The bug that says FP isn't working in secured apps is related to Mc-Registry, We are using S7 Oreo one and because Ore MC-R isn't securing the Key-store in some apps it fails to save your Fingerprint as login option or whatever the use of it. in normal apps let's say Applock it doesn't require secure connection between MC-R and Key-Store that's why it saves your FP and you can use it as login option to your apps.
Example of apps that FP isn't saved in is PayPal, Not all banking apps got this issue. it depends how your bank app devs created the app and weather it needs secure connection between MC-R and Key-Store or not.

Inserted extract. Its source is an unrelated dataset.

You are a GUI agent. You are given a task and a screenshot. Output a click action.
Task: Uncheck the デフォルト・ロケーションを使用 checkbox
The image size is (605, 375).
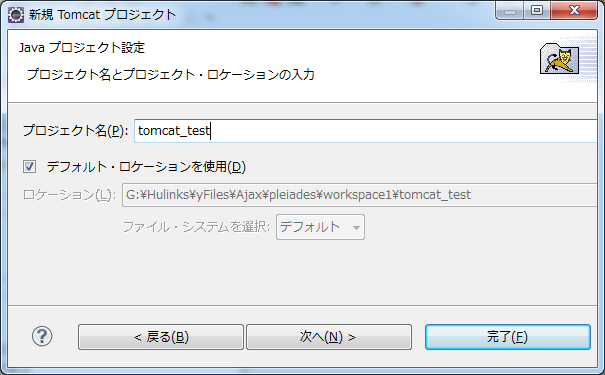[30, 167]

According to https://source.android.com/security/keystore, it seems the issue is nfe system & patch level didn't match the version in the tee keystore. If i am correct, is it possible to fake a version that passed to the tee.
Thanks for your time~
Version binding binds keys to operating system and patch level version. This ensures that an attacker who discovers a weakness in an old version of system or TEE software cannot roll a device back to the vulnerable version and use keys created with the newer version. In addition, when a key with a given version and patch level is used on a device that has been upgraded to a newer version or patch level, the key is upgraded before it can be used, and the previous version of the key invalidated. As the device is upgraded, the keys "ratchet" forward along with the device, but any reversion of the device to a previous release causes the keys to be unusable.